Photo “Sequoia géant” courtesy of Wikimedia Commons.

Davey Dow and Lala, Part Two, by Theric Jepson

Part One here.

Lala sat down on the curb and motioned for Davey to sit next to her. As he slowly sat down and settled his feet into the orange leaves filling the gutter, Lala was opening up her laptop and getting it ready for a little presentation.

“All right, now first of all, look at this tree,” Lala said, indicating a photo of a windshorn lone pine in the top window of her screen. “I call it Jake. Good name for a tree, eh? Now Jake here is something of an oddity. Not only does he have his natural form (whatever that should have been), but the effect of a thousand winds has altered his form substantially.”

Lala looked to see if Davey was paying attention. He was looking intently at the tree and so, presumably, absorbing her ever word. Encouraged, she continued.
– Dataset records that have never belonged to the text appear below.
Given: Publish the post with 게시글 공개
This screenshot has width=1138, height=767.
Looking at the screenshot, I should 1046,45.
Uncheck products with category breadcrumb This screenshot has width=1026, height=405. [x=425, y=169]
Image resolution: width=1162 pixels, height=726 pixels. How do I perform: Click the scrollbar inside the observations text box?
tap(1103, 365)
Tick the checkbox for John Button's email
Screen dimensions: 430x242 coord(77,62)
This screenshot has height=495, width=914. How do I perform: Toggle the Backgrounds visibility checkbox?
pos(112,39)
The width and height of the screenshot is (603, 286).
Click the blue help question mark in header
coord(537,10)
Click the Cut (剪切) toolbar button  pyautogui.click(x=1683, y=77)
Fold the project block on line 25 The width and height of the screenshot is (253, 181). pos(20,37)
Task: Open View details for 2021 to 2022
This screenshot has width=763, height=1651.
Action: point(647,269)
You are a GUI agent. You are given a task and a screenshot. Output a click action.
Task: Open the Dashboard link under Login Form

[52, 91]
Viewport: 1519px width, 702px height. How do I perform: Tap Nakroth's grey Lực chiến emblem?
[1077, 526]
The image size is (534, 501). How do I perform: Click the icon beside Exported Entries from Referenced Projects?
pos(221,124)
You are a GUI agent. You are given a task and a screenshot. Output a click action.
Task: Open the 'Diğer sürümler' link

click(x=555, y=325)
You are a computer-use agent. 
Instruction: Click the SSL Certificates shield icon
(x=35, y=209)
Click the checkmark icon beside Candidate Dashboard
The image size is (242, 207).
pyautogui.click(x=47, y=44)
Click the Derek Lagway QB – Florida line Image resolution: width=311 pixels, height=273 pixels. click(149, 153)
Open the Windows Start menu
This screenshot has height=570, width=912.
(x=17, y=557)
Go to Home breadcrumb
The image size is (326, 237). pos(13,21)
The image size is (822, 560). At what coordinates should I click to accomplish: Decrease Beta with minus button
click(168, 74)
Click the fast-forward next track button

“Now let me make this tree a little smaller. Okay, great. Now watch: I’m pulling up . . . . Okay, good! Now, what do you see?”

Davey looked at her a little askew, then back to the cascade of numbers tumbling across the screen. “Black on white,” he said.

“Right! It’s the tree! See? This is one equation which captures the essence of the tree! I wrote the program that does this myself, and it’s so incredibly amazing what it’s teaching me! Now, as soon as I get this back inside, I’m going to contrast this bewinded tree with all the other trees of its kind I’ve collected. Now that will really say something! This is sort of like your nothing out of something, see? Do you see?”

“These numbers,” said Davey, “are like footprints. The footprints of a tree.”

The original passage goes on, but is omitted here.